Zaim di buat tak percaya apa yang baru saja di katakan oleh anak gadisnya, sebesar itu pengaruh masalah yang beberapa hari ini menimpa mereka?

"Seperti bukan Adira yang saya kenal," ujar Zaim.

Adira menoleh, "Maaf, Adira mana yang anda maksud?"

"Cukup Adira!" ucap Zaim muak dengan drama yang di lakukan anaknya.

"Oke, selesai." Putus Adira hendak bangkit.

"Berhenti." Titah Zaim tak ia perdulikan.

"Berhenti atau Mama mu yang terkena imbasnya." Ancaman Zaim tak main-main membuat Adira menghendaki tangannya yang hendak memutar knop pintu.

Menahan segala emosinya berbalik menghadap laki-laki yang berstatus menjadi Papanya, "Sebenarnya apa mau mu, Papa?"

"Tidak banyak," ujarnya di iringi senyum simpul.

"Apa?" desak Adira.

"Tetap disini."

Adira menaikkan kedua alisnya, "Apa yang membuat mu tiba-tiba selalu mendesak ku agar tetap disini, Papa?"

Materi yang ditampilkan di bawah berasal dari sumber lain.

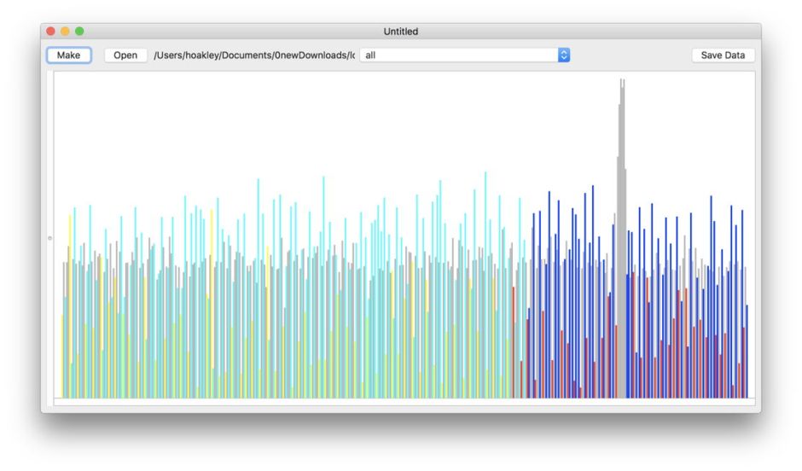
Task: Click the Save Data button
Action: point(723,55)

"Kau anak ku." Hanya itu yang di ucapkan Zaim.

Adira menatap Papanya mencerna ucapannya. Ya Papanya itu selalu berbicara sepatah kata membuatnya harus berpikir keras apa maksud pria tersebut.

"Anan dan Anna juga anak mu," ucap Adira.

"Mereka beda."

Adira mengerutkan keningnya, "Ya, mereka berguna sedangkan aku tidak. Apalagi anak laki-laki mu."

"Apa di pikiran mu hanya ada hal negatif tentang Papa mu ini, Ra?" Adira menoleh saat suara Zaim terdengar melembut.

Ia hanya bergumam sebagai jawaban. Zaim memejamkan matanya memijat pangkal hidungnya.

"Seburuk itu penilaian mu, Ra?" tanyanya.

"Perbuatan Papa sendiri yang ngebuktiin semua itu."

Adira memalingkan wajahnya dari sang Papa jauh dalam lubuk hatinya ia tak tega berbicara seperti itu namun keadaan lah yang mengharuskan dirinya seperti ini.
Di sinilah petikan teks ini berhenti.